You mean they could be essentially empty repos (i.e. without the source code), just used to pull the monorepo and make the releases?

I would say so, but it would also be possible to keep the repository read-only (PRs disabled) and have a github workflow regularly pull the llama.cpp code from the ggml repository. I suppose that this could allow other projects that depend on llama.cpp or whisper.cpp to continue using the same repository.

Also, a big +1 to keeping ggml light, lean and mean. Which means domain-specific code in their respective repositories. For e.g. llama-related or whisper-related projects have code that don't need to be in ggml.

Several domains (e.g. Stable Diffusion or lightweight ML inference on edge) never need that code.

I understand this is not optimal for other projects that depend on ggml, but in practice the changes for them would be minimal. They would have to pull more code from ggml, but it doesn't meaningfully change their build process. At some point whisper.cpp was in ggml, and llama.cpp is already in whisper.cpp as part of the examples.

In the end, everybody benefits from a more efficient development process, it means that ggml will continue evolving at a faster pace. It will also mean that issues with outdated examples and out of sync tests will become more likely to be fixed in a timely manner.

cmdr2 · 2025-03-03T17:46:02Z

every change to ggml, even if it doesn't require changes to llama.cpp/whisper.cpp, would also require a PR in the other repositories to update the submodule.

Only if those repos need the new changes. If ggml is considered a project in its own right (as I feel it should), then it's similar to upgrading a dependency only when you need its latest features.

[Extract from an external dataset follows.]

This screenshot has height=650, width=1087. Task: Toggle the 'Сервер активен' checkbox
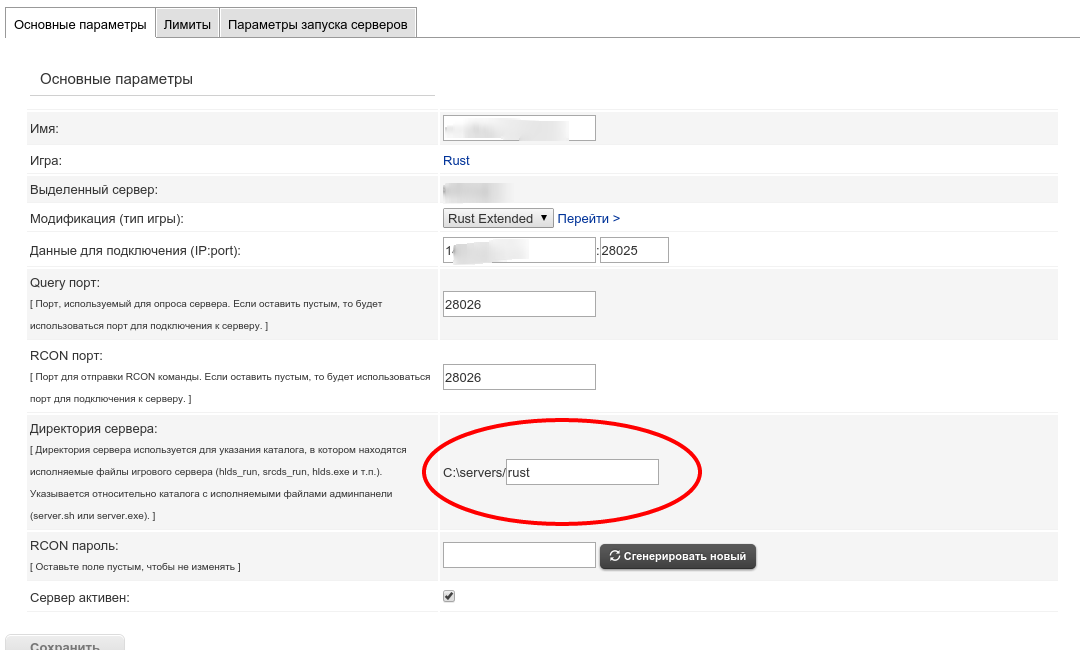coord(449,596)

it doesn't meaningfully change their build process.

It would involve compiling and linking all the bits that don't need to be in the project.

And if ggml continues to be mainly for llama.cpp and whisper.cpp, I'd say it's natural for it to start getting specific shortcuts and hacks that are meant mainly for llama and whisper use-cases, rather than being a general purpose tensor library.

I think if ggml is meant to be a standalone tensor library, then the choice of how it is organized will incentivize the correct behavior.

--

I think the main point of contention seems to be around the need to update the submodule. And whether it's worth the overhead of updating the submodule, and how much effort that really is.

I don't have much else to add here :) Just that ggml has a lot of potential (independent of llama/whisper), and incentivizing the right repo structure matters over time.

slaren · 2025-03-03T17:54:07Z

Only if those repos need the new changes. If ggml is considered a project in its own right (as I feel it should), then it's similar to upgrading a dependency only when you need its latest features.

People rarely contribute to ggml directly, they contribute to llama.cpp and to a lesser extent whisper.cpp. Nearly every meaningful change to ggml in the last two years came from work motivated by these projects.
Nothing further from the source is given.